According to the podcast page below, in what year was John Donne ordained?

### EXTRACT TO READ
__________
Faber Institute Podcast

Faber Institute

The Faber Institute, founded in Portland, OR in October 2014, is about awakening people as God does it, showing them how to intensify and to sustain inner alertness (the virtues) and training their capacities to recognize and to serve the highest good of persons who find and develop their lives within the natural world (creation) and the human world (society and culture). We train them to become quicker to recognize and to distinguish (discernment) the false modes of being a person, persuading them to choose, and to trust, the long-tested and true paths to becoming fully alive, so that they joyfully accept their responsibilities for the common good of all – becoming “God-like” after the pattern of Jesus Christ.

  1. The Night School with John Donne (1572-1631)

    Apr 21

    The Night School with John Donne (1572-1631)

    DESCRIPTION - TNS 18,4 - John Donne (1572-1631) on 21 April 2026 John Donne (1572-1631) is a contemporary of our Guest at The Night School last month - St. Francis de Sales (1567-1622). Both were “divines”, which means “One who has officially to do with ‘divine things’; formerly, any ecclesiastic, priest, or other member of the clergy; now, one skilled in divinity; a theologian.” The latter was particularly famous for his letters of spiritual direction; the former, our Guest this month, is esteemed for his religious poetry, especially for his “Holy Sonnets”. His life and his understanding of God and religion, grounded in the convictions and habits of medieval Europe, came to pieces in the emergent “new world” of science and of the constantly, often violently, changing political scene. His personal failures and suffering deepened him to such a degree that he trained for the Priesthood and was ordained in 1615. Then when his wife died in 1617, his suffering increased and drove him deeper into the mystery of God and life. It is in this context that he composed his justifiably famous “Holy Sonnets”. He is judged the greatest of what came to be called “the Metaphysical poets”. (George Herbert, a previous Guest of The Night School, is counted among this number.) With our Guest this month, we will look closely at these sonnets, in whom we find some of the most famous lines in English poetry. For example, “Death be not proud” and “What if the present were the world’s last night?” and “Batter my heart three person’d God” and in a prose essay, “No man is an island.” Welcome to the closing Part of The Night School, Series 18.

    1h 30m
  2. Mar 17

    The Night School with St. Francis de Sales (1567-1622)
__________
### RECORD LIST
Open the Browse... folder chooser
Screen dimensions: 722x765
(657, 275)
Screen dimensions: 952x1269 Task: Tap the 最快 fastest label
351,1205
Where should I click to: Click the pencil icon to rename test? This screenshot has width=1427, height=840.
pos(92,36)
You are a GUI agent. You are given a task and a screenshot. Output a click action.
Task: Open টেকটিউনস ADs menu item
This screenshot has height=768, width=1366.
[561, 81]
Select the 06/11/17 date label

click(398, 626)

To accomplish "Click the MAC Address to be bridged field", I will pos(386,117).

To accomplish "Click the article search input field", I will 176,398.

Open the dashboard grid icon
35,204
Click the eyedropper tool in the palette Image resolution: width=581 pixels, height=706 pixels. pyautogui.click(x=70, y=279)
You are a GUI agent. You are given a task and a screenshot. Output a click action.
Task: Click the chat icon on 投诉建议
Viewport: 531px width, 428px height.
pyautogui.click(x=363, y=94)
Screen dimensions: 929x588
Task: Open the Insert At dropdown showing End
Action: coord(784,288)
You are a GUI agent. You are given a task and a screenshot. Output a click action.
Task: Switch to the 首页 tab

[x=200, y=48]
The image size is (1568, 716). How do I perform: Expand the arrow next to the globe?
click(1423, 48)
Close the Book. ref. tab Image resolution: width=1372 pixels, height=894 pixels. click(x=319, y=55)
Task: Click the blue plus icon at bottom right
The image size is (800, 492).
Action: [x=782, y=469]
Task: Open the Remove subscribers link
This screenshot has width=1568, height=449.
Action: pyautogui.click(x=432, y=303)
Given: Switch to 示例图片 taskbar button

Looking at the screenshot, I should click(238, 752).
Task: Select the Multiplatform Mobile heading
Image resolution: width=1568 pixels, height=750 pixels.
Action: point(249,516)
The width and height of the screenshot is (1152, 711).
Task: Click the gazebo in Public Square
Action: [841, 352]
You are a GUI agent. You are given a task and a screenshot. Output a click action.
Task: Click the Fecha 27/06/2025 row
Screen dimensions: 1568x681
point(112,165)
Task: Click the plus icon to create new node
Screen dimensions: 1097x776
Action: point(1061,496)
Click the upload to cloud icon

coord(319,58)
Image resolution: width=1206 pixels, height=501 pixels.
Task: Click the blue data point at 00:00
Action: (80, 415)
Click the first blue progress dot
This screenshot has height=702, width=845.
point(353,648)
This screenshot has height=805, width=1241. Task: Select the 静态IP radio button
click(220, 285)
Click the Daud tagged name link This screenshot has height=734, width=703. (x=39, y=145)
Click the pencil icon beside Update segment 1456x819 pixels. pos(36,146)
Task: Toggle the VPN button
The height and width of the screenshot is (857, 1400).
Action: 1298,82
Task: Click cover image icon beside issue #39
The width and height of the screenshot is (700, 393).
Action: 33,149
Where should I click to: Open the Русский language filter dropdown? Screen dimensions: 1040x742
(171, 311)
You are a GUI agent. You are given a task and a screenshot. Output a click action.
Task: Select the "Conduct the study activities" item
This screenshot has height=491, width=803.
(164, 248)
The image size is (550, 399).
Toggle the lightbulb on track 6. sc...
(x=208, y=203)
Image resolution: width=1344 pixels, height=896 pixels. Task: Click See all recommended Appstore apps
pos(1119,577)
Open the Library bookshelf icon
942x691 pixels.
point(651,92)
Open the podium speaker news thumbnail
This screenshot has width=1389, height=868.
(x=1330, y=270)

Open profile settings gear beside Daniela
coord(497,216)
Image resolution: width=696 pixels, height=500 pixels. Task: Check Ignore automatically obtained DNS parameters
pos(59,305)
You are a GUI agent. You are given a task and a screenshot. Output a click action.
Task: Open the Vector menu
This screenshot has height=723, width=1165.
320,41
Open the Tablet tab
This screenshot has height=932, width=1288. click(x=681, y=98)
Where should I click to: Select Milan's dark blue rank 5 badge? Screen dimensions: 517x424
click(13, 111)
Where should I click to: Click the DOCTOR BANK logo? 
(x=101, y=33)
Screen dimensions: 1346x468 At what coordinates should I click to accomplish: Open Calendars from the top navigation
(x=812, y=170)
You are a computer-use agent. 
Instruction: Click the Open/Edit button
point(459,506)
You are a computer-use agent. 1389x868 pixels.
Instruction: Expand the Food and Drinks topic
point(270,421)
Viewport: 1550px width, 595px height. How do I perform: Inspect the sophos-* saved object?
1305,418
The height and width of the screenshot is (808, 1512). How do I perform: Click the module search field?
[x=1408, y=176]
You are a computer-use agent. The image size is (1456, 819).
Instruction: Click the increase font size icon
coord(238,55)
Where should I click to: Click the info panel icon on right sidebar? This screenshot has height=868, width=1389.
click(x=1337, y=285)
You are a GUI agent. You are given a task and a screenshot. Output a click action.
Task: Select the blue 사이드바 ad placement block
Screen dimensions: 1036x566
__________
### PROBLEM SOLUTION
1615